Since the start of the leadership campaign, she added, she has “taken Twitter off my phone, and I’m living in bliss, just focussed on Conservative Party members”.
According to Truss,
“People voted Conservative not because they wanted some Labour policies. They changed their vote from Labour to the Conservatives because they wanted things to be different.”
In this interview – which was held yesterday morning, in the new CCHQ in Leeds – she outlines how she wants things to be different, but first touches on the sudden end to the Talk TV election debate earlier this week.
ConHome: “Have you given the inside story of that Kate McCann fainting fit in full?”
Truss: “You know, she just, she fainted, I was busy talking about Russia/Ukraine, I didn’t know what had happened, I was just completely shocked. I’m very pleased that she’s better now.”
ConHome: “Did you actually tend her yourself, did you bend over her?”
Truss: “I went to try and help her, and then some people arrived with some medical equipment.

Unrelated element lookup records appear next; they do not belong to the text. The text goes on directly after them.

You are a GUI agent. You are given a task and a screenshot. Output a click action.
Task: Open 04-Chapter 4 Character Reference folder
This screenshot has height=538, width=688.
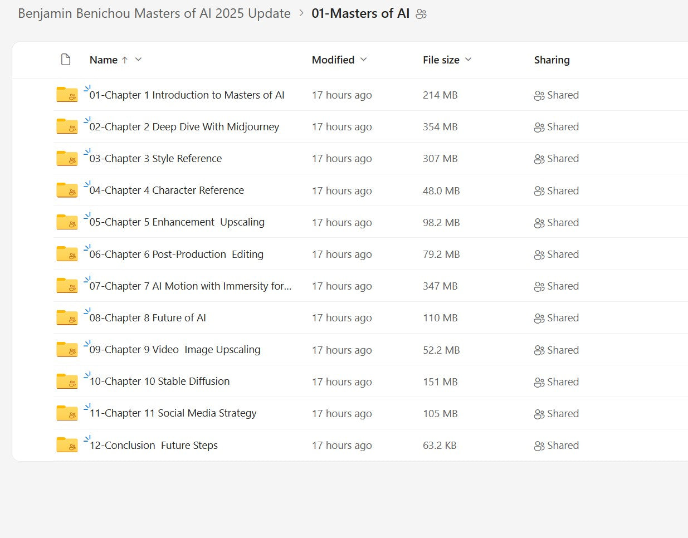[167, 190]
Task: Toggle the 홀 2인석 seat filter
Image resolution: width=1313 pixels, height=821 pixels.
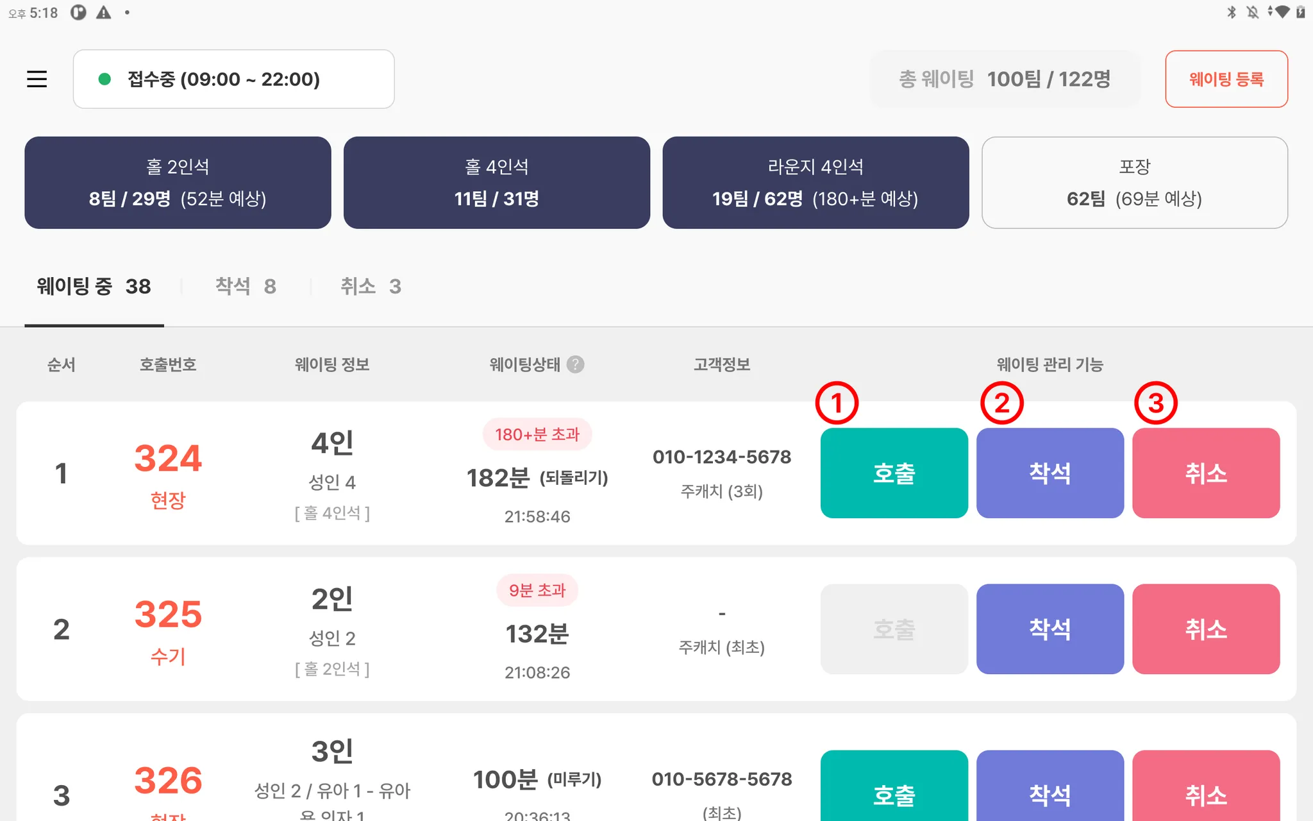Action: click(178, 183)
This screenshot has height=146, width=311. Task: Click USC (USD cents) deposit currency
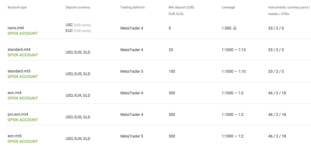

The whole set-up was that there was an audience, but they were in a different studio, so I think a lot of people didn’t realise what had actually happened.”
ConHome: “During this week’s BBC debate, the Political Editor of The Times tweeted, “A spokesman for Liz Truss claims that Rishi Sunak is not fit for office: ‘Rishi Sunak has tonight proven he is not fit for office. His aggressive mansplaining and shouty private school behaviour is desperate, unbecoming and is a gift to Labour’.
“Is Sunak fit for office? If not, why? And if so, why the tweet?”
Truss: “Rishi is someone who, you know, is a very effective minister. I would be very pleased to have Rishi as part of my team, depending on how things work out, and I’m not in any way complacent.
“There’s still a lot of this campaign to go. What we’ve seen in this leadership contest is really talented people come forward, you know, Kemi, Penny, Suella, and what the future needs to be, we need to bring the party together, we need to have the best of the Conservative Party and people who are people that deliver and can drive forward our country, and that’s my focus.”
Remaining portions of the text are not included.